Top of EXTRACT PROVIDED

EC: “the Greek government is the authority”
The statements by the Ministry of Migration and Asylum to Solomon contradict what we were told by the European Commission, regarding who made the decision to build walls around the facilities.
Specifically, in our communication with the European Commission’s Migration and Home Affairs, we received the following response:
“The Greek authorities have ordered the construction of fences (in four camps) and the technical specifications have been prior shared and consulted with the Commission and EASO in order to identify whether they meet EU reception standards.”
We also contacted the third agency involved, the IOM, and reiterated both of the afore-mentioned replies to them. We asked them to clarify, who in fact, made the decision to build the walls.
IOM: “The decision was made by the Ministry”
The IOM responded that “within the framework of the EU project, the IOM support to the Greek authorities in the management of the camps includes also some construction activities.”
However, the IOM clarified that the decision did not belong to the organization.
“All construction interventions conducted within the framework of the EU project are decided and approved by the Greek authorities. The decision to proceed with the fencing of the camps on the mainland was taken by the Ministry of Migration and Asylum (MoMA) in the framework of establishing a controlled entry/exit system in the open reception facilities, based on access cards.”
According to the IOM, at the invitation of the Ministry, an IOM technical team submitted various options in accordance with international standards, for approval by the Ministry.
Once the plans were approved, on January 3 and February 12, 2021, the IOM announced a public tender “to invite competing offers from suppliers and contractors for the creation of perimeter fencing” for the facilities at Malakasa, Ritsona, Polykastro and Diavata.
At all of the facilities, construction work has already started, and according to information from the field, the contractors have been asked to finish the work within a month’s time. IOM clarified to Solomon that the rationale for the walled perimeter “is also to increase the security of the residents by discouraging unauthorized individuals from entering or occupying spaces reserved for asylum seekers, while still retaining open and free movement for its residents.”

Bottom of EXTRACT PROVIDED
Top of PROVIDED RECORDS

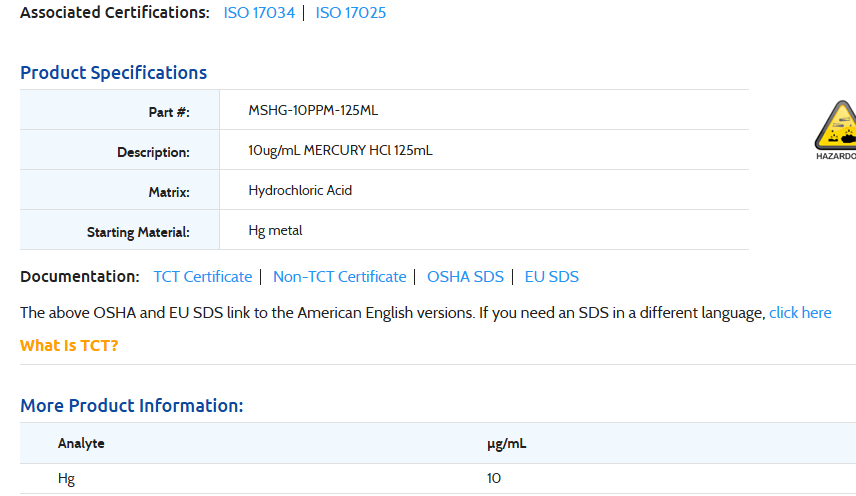Screen dimensions: 856x496
Task: Select the Hg analyte table cell
Action: point(66,479)
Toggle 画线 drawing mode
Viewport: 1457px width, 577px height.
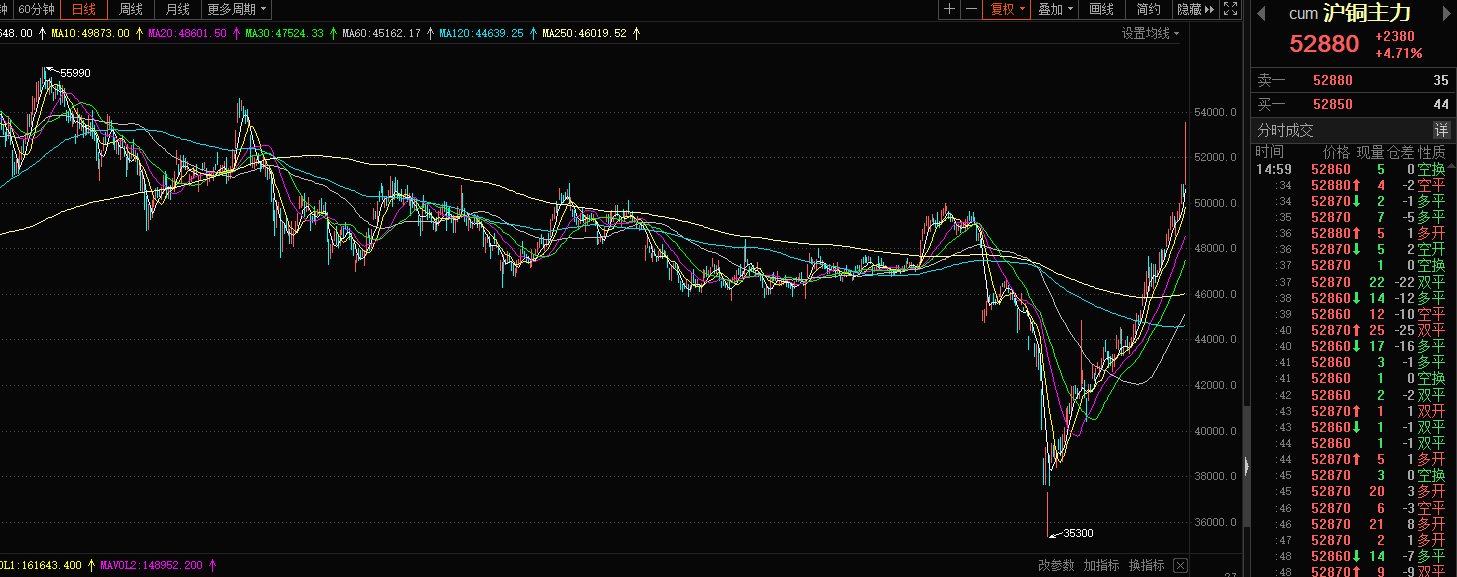[1101, 9]
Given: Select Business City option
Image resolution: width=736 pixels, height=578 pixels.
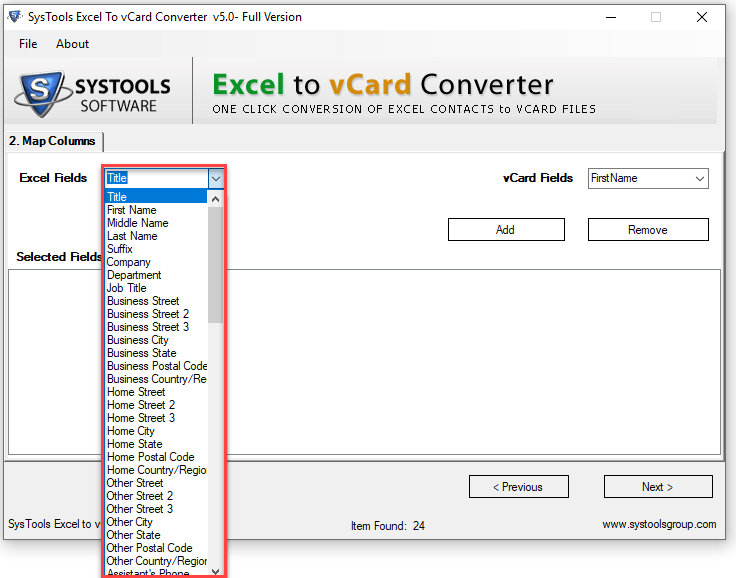Looking at the screenshot, I should pyautogui.click(x=138, y=340).
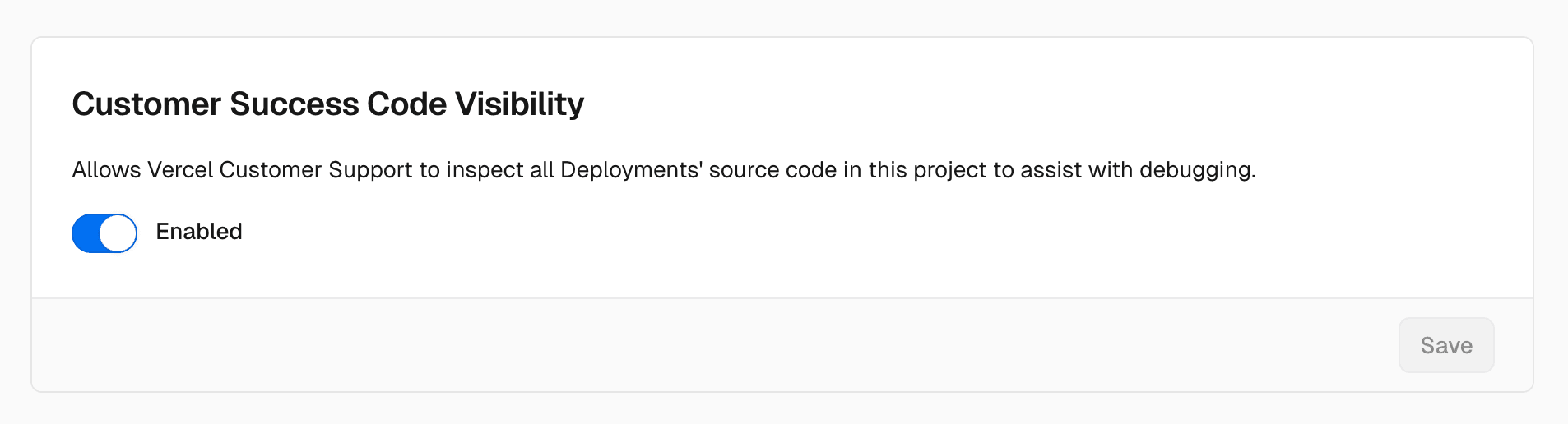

Bottom of PROVIDED RECORDS

## DIRECTIONS
1. Answer these questions using the report on the fencing of refugee camps in Greece.
(a) According to the European Commission, with which two bodies were the fence specifications shared and consulted beforehand?
(b) Which ministry did the IOM say decided to fence the mainland camps?
(c) On what two dates did the IOM announce the public tender?
2. Carry the report on the fencing of refugee camps in Greece forward from its last sentence.

## ANSWER SET
1.
(a) The Commission and EASO.
(b) The Ministry of Migration and Asylum (MoMA).
(c) January 3 and February 12, 2021.

2.
The construction projects at the four mainland facilities are being carried out within the framework of the SMS (Site Management Support) program, which is financed by the European Commission.
According to the EC, the new tender announcement on March 31, 2021 by the Ministry of Migration and Asylum for the construction project “Construction of perimeter fencing and installation of security systems at the mainland facilities” at 24 additional mainland facilities, will no longer be funded by the SMS program, but instead “funds are pending from national and EU sources.”
The Commissioner’s statement
In late March, the European Commissioner for Home Affairs Ylva Johansson and the Minister of Migration Notis Mitarachi Asylum met on Lesvos and Samos to formalize the construction program of new facilities on the two islands and also on the islands of Chios, Kos and Leros. Total funding for the construction is over €276 million.
During the press conference, Johansson mentioned the creation of open structures on the five islands but Mitarachi only spoke of closed structures.
At the time the issue seemed to be in regards to the facilities on the islands, but the construction which is currently underway will soon result in the first closed refugee reception facilities on the mainland.
Petra Molnar, researcher at the Migration and Technology Monitor, made the following statement to Solomon:
“Greece’s decision to close the camps is in line with a global trend of criminalizing migration and turning to containment and detention in place of humane policies that respect people’s dignity and their internationally protected right to seek asylum.”